_Your instructions:_
How many lines in the records below contain "accomplish"? Reply with the number only.

_Data provided:_
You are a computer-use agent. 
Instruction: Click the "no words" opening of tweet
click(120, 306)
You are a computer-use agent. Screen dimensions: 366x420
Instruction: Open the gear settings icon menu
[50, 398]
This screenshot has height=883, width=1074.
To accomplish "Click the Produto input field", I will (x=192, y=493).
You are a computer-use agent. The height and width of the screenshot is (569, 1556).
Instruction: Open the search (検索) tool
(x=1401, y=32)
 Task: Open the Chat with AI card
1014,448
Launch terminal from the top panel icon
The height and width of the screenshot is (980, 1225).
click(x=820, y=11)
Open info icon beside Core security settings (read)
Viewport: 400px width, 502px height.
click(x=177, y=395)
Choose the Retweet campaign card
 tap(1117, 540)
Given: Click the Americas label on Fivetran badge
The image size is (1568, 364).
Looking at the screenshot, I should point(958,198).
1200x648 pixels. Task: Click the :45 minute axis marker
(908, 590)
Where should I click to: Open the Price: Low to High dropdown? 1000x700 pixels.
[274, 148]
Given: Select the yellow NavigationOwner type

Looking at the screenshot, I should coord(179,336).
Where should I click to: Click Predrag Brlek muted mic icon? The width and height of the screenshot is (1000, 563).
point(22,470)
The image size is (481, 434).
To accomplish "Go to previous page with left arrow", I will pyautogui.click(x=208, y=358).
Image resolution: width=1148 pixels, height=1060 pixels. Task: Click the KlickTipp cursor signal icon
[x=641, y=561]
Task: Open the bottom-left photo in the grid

_Your response:_
2